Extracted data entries
┌──

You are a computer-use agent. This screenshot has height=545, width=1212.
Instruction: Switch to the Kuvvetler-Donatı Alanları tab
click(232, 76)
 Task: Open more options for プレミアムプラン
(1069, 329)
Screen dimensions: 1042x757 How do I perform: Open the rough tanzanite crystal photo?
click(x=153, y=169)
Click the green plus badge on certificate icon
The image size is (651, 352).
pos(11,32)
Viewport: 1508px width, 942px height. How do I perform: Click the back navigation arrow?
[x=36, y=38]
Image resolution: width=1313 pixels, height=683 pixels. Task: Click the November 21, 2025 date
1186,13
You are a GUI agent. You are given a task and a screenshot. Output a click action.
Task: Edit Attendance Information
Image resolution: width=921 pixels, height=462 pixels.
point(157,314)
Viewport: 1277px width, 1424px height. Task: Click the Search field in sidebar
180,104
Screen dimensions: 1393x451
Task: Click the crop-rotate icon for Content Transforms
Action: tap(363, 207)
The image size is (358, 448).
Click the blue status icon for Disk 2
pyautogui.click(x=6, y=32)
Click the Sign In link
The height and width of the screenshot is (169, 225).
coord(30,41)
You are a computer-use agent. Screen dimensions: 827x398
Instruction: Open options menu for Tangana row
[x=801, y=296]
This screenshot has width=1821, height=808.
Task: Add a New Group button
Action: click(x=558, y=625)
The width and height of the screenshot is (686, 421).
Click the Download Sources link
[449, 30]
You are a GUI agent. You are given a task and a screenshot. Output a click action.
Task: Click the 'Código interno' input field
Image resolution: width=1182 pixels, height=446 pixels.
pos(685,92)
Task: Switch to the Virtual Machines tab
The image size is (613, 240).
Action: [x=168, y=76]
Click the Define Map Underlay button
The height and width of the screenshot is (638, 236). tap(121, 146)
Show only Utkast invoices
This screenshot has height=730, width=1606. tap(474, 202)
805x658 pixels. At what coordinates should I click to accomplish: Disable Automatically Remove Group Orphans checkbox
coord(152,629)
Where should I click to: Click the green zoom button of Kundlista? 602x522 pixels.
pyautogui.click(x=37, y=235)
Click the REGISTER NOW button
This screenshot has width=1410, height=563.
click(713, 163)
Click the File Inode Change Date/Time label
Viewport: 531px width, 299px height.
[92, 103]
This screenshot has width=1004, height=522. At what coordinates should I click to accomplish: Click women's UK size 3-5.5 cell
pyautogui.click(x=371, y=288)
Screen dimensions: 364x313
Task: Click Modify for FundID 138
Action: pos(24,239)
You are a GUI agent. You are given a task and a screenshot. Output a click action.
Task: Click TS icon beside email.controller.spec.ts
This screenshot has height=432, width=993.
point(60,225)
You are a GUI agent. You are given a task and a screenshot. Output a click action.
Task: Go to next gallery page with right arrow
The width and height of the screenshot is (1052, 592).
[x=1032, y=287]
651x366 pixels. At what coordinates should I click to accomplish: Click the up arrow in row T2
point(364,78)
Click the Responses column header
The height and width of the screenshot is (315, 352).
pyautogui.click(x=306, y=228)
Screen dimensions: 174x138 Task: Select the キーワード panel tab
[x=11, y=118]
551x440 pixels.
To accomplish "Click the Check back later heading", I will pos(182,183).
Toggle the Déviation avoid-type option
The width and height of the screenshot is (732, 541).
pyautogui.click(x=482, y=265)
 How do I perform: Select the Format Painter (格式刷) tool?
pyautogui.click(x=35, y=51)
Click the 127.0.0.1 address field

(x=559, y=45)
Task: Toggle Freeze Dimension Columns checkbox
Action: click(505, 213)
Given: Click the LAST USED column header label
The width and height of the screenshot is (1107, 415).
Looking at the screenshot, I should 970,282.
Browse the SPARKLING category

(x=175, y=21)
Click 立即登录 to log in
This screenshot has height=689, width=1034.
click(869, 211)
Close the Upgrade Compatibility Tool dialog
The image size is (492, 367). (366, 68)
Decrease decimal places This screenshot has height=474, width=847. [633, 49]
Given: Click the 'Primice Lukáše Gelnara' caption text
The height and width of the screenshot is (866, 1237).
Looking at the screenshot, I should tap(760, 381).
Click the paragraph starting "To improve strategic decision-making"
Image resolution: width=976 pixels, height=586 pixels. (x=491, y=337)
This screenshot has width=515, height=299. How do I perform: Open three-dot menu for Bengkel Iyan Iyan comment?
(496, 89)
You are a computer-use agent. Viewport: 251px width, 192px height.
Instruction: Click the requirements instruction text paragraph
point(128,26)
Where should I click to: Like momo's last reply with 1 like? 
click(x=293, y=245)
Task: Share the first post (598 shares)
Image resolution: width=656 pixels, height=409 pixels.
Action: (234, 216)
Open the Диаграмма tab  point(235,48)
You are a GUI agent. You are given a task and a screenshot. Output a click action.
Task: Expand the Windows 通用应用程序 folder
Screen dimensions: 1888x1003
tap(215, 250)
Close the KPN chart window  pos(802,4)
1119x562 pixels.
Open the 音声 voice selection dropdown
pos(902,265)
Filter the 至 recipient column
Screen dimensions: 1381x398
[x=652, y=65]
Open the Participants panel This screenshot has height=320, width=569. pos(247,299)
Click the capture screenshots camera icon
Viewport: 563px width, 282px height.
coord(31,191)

└──

**What needs to be done:** The required output is the stretch of entries above from the line containing "Click the 127.0.0.1 address field" through the line containing "Decrease decimal places", reproduced exactly.

**Exercise output:**
Click the 127.0.0.1 address field

(x=559, y=45)
Task: Toggle Freeze Dimension Columns checkbox
Action: click(505, 213)
Given: Click the LAST USED column header label
The width and height of the screenshot is (1107, 415).
Looking at the screenshot, I should 970,282.
Browse the SPARKLING category

(x=175, y=21)
Click 立即登录 to log in
This screenshot has height=689, width=1034.
click(869, 211)
Close the Upgrade Compatibility Tool dialog
The image size is (492, 367). (366, 68)
Decrease decimal places This screenshot has height=474, width=847. [633, 49]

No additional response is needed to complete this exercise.